Tutorial¶

Example with a 2D Uniform Distribution¶

This example generates a 2D random uniform distribution. We will use these points to show how you can use Grid and GriSPy to index and query for neighbors.

Keep in mind that the class Grid provides the funcitonality needed to index the points. The class GriSPy inherits from Grid all its functionalities and adds the relevant methods to perform neighbors queries: set_periodicity, bubble_neighbors, shell_neighbors and nearest_neighbors.

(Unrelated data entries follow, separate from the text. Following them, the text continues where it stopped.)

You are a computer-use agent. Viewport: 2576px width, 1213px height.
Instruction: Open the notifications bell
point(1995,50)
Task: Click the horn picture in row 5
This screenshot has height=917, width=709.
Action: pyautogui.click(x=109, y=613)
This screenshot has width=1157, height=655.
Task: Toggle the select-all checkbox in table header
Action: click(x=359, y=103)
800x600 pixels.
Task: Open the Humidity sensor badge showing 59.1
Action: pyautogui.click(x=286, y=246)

For completeness, we will show the example using GriSPy.

### Table of Contents

* Create a random distribution of points

* Index the points with Grid/GriSPy

* Creating your curstom distance function

Create a random distribution of points¶

Import GriSPy and others packages¶

[1]:

import numpy as np
import matplotlib.pyplot as plt

import grispy as gsp

Create random points and centres¶

[2]:

Npoints = 10 ** 3
Ncentres = 2
dim = 2
Lbox = 100.0

rng = np.random.default_rng(seed=0)
data = rng.uniform(0, Lbox, size=(Npoints, dim))
centres = rng.uniform(0, Lbox, size=(Ncentres, dim))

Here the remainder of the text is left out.